## [GIVEN TEXT]
Posted on 05/22/2008 6:05:40 AM PDT by Tolerance Sucks Rocks
So much of England seemed strangely, even eerily familiar.
Some of that may have been psychological; one of the reasons I'd come to the island was to see and smell and walk the rolling green hills of the English Midlands where my ancestors lived for who-knows-how-many generations and from which, 400 years ago, one of them gathered his family and crossed the Atlantic for a new life in The New World.
Part of it certainly was the sight of so many everyday "American" symbols Burger King, McDonald's, Starbucks, Pizza Hut, Coke, Pepsi and Marlboro.
Even the language was, for the most part, relatively comprehensible.
But one of the familiar sights I regularly saw over a couple of weeks of roaming a big chunk of England earlier this month echoed an uncomfortable and all-too-familiar message.
The trigger was squirrels. Gray squirrels. The same dirt-common "cat" squirrels I grew up hunting in East Texas creek bottoms and for which I've always had a great affection.
They're everywhere
The first "grey" squirrel (as the English spell it) I saw in Britain was in a small park near downtown London. Then I saw several in a huge park not far from the city, and a bunch in the Tower of London complex.

## [DATA BLOCK]
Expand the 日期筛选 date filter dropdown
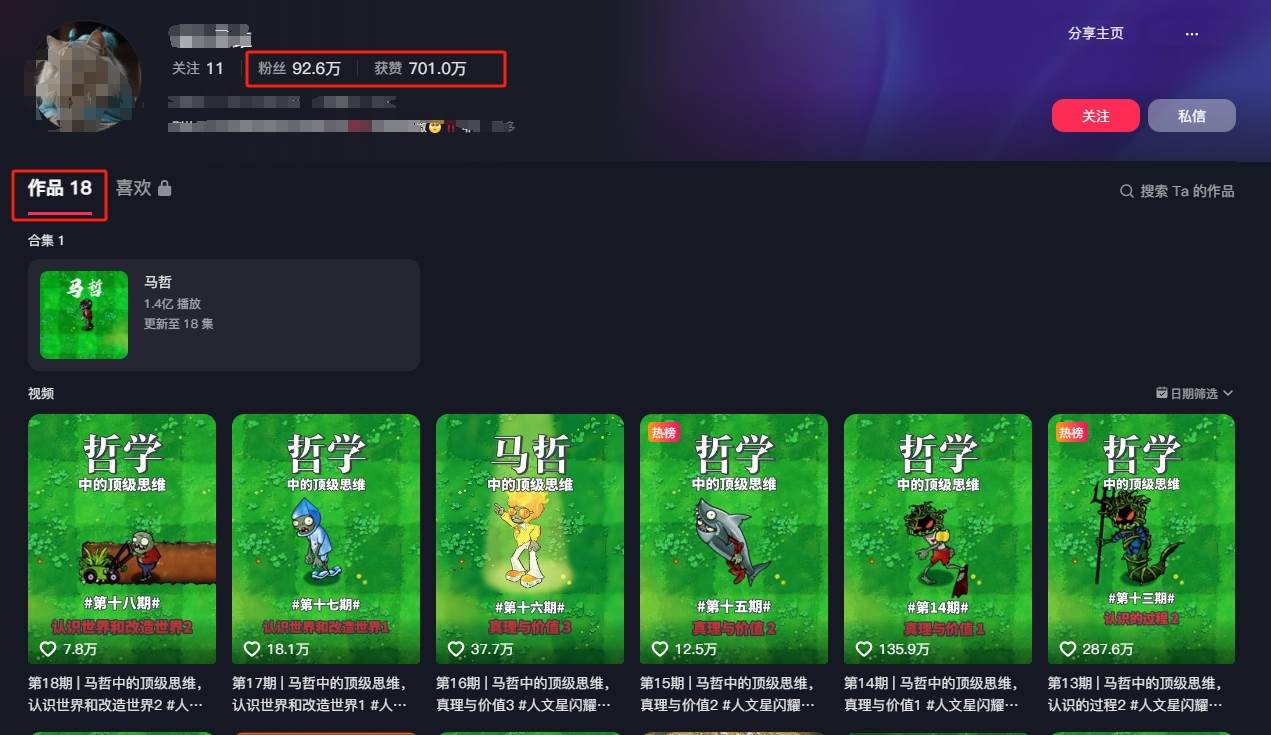The image size is (1271, 735). (1194, 393)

## [WORK TO DO]
[1] Name every brand that the England travel post lists as an everyday "American" symbol.
[2] Pick up the England travel post after its last sentence and carry it forward.

## [ANSWERS TO THE TASKS]
[1] Burger King, McDonald's, Starbucks, Pizza Hut, Coke, Pepsi, Marlboro

[2]
They were all over the grounds of a sprawling hotel in Buxton, and in the trees along a nearby stream. They scampered and begged for handouts around the old Roman wall and the abbey ruins of York.
They were in the Lake District and even in the copses of woodlands surrounding so many of the ancient burial mounds near Stonehenge.
Had I been a tad more ignorant, the sight of all these gray squirrels might have made me smile and feel a bit more at home in this foreign homeland.
But seeing them just made me uneasy.
They were constant reminders of the horrible toll non-native species so often have on native wildlife and natural systems and our ethically criminal complicity in facilitating these tragedies.
Gray squirrels don't belong in England. And, like so many other "invasive" species, these transplanted natives of North America's east and southeast have inflicted serious and severe damage on native wildlife.
Because of gray squirrels, England's native red squirrels are quickly vanishing.
Came over in 19th century
Gray squirrels were first brought to England in the late 1800s. Some sources indicate the London Zoo released the first of these North American aboreal rodents in about 1876.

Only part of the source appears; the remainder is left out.